"Although, as we have held, the Second Amendment does protect individual rights, that does not mean that those rights may never be made subject to any limited, narrowly tailored specific exceptions or restrictions for particular cases that are reasonable and not inconsistent with the right of Americans generally to individually keep and bear their private arms as historically understood in this country. Indeed, Emerson does not contend, and the district court did not hold, otherwise. As we have previously noted, it is clear that felons, infants and those of unsound mind may be prohibited from possessing firearms."

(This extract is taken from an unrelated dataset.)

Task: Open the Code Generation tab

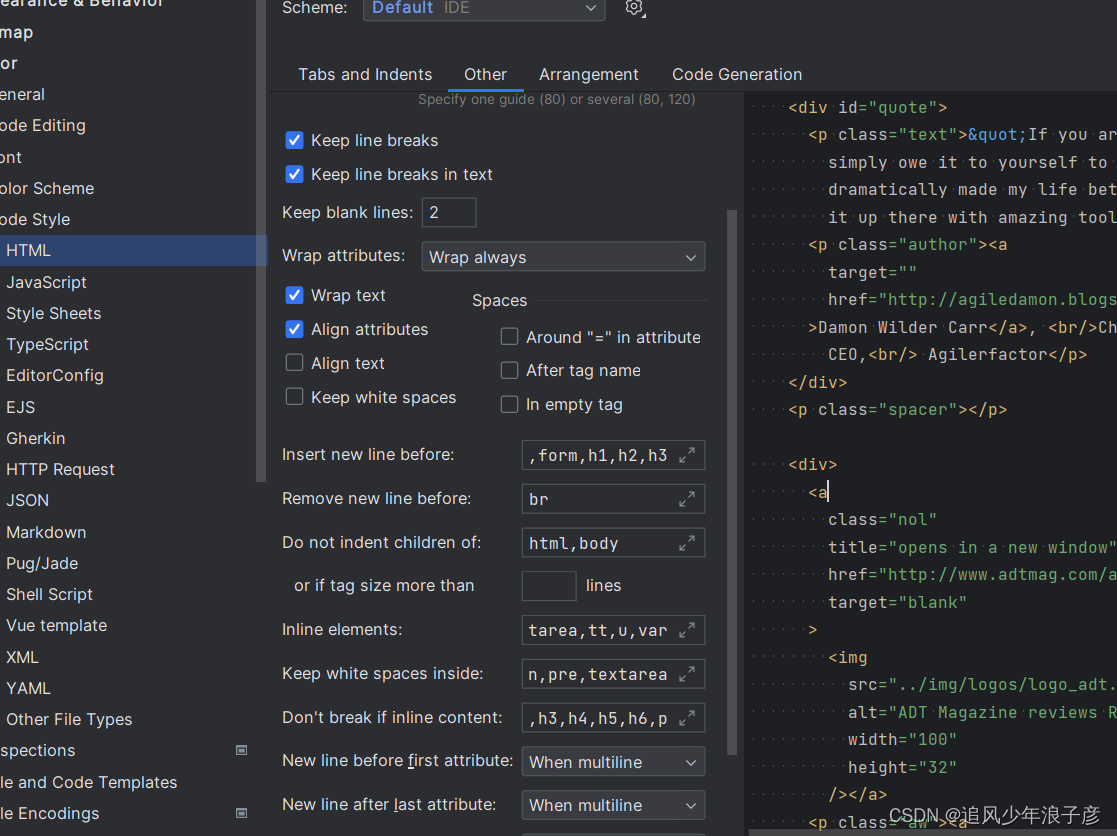Action: [737, 74]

I'm not a lawyer, so my take on that may be skewed, but it looks to me that the above ruling negates all CCW laws except for Vermont's, and means that anyone can carry (i.e., "bear") unless that specific person has been prohibited for non-trivial ("limited, narrowly tailored") reasons.
Comments, anyone?
You're probably right, with one significant "maybe not": the Bill of Rights originally applied only to the Federal Government, not to the states. A series of court decisions from the 1920s through the 1960s applied most, but not all, of the BOR to the states (freedom of speech, unreasonable search and seizure, double jeopardy, jury trial in criminal cases, all apply to the states; requirement of a grand jury in criminal cases and a right to trial by jury in civil cases don't). The Supreme Court could still hold that the RKBA is binding on Congress but not on the states.
You know, I think you may be right...
1) The Emerson case was a 5th Circuit case therefore only directly applies to those states in the 5th Circuit (Texas, Louisiana, Mississippi).
2) CCW laws are state laws. The 2nd Amendment has never been held to apply to the states through the 14th Amendment (commonly referred to as "incorporation") unlike most of the other amendments in the Bill of Rights. The law at issue in Emerson is a federal law. We need a case that will allow SCOTUS to rule that the 2nd Amendment is incorporated into the 14th. Until then, you can forget about overturning state laws.
I haven't read the actual opinion yet, but these were 2 things that jumped out at me regarding your statement.